IAEA is running short on funds

Published 26 June 2007

You would think that with problems such as North Korea, Iran, and securing nuclear materials in the former USSR, the IAEA would be given the means to make the world safer; think again

We don’t know that this the news we want to hear at this time: The International Atomic Energy Agency (IAEA), the UN nuclear watchdog, is so poorly financed that it might be unable to deal with an atomic accident and no longer has top-grade equipment to detect secret weapons programs, its director has warned. “If an accident were to happen tomorrow, we would be hard-pressed to carry out core functions. This is a reality,” Mohamed ElBaradei told a meeting of the governors of the IAEA.

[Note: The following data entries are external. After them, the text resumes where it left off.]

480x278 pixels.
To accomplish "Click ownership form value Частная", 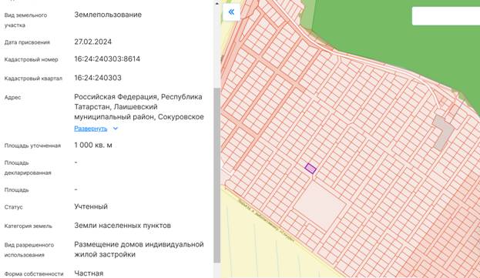I will (89, 273).
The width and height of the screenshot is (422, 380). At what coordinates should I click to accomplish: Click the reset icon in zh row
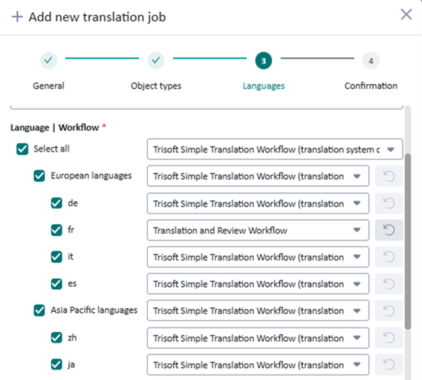[x=389, y=338]
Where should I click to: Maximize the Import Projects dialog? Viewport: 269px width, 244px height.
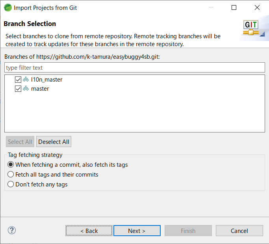(x=234, y=7)
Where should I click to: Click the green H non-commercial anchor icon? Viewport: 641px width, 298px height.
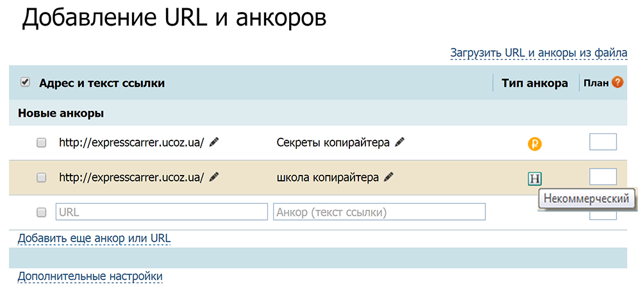[x=534, y=179]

The IAEA has asked for a 2 percent increase in its £190 million budget but major contributors have opposed this, citing their own budgetary constraints or arguing that the agency could do its work more efficiently with the resources it now has. “The proposed budget does not by any stretch of the imagination meet our basic, essential requirements,” ElBaradei said at the meeting.

A new budgetary challenge for his agency will be the imminent mission to North Korea to verify its promised nuclear disarmament. “I do not want in the future to see a clandestine nuclear weapon programme in some place, or a safety accident in another, that we have failed to pre-empt because we did not take the measures that were needed, as we saw in the case of the weapons programme in Iraq and the [nuclear disaster] at Chernobyl,” he said.

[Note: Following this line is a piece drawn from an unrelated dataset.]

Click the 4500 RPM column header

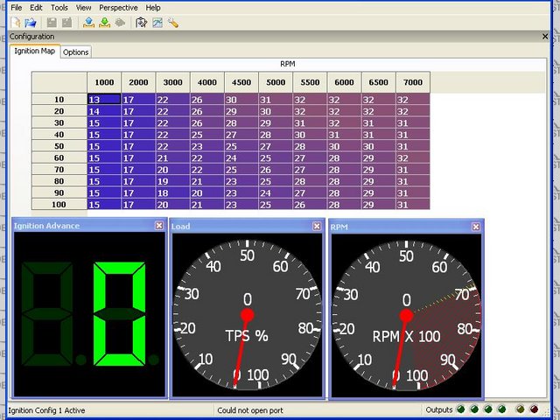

A key aspect of IAEA investigations in Iran has been the testing of traces of highly enriched — bomb-grade — uranium to assess their origin but the work often must be farmed out to non-IAEA laboratories due to shortcomings in agency equipment. “Today we cannot consistently do environmental sampling analysis ourselves due to the unreliability of an instrument that is 28 years old,” ElBaradei said. “The budget essentially is a political statement. The basic question is: what kind of agency do you want to have? You can easily have a mediocre agency. Or you can have an effective one capable of carrying out functions assigned to it and crucial to development and security, indeed to survival.”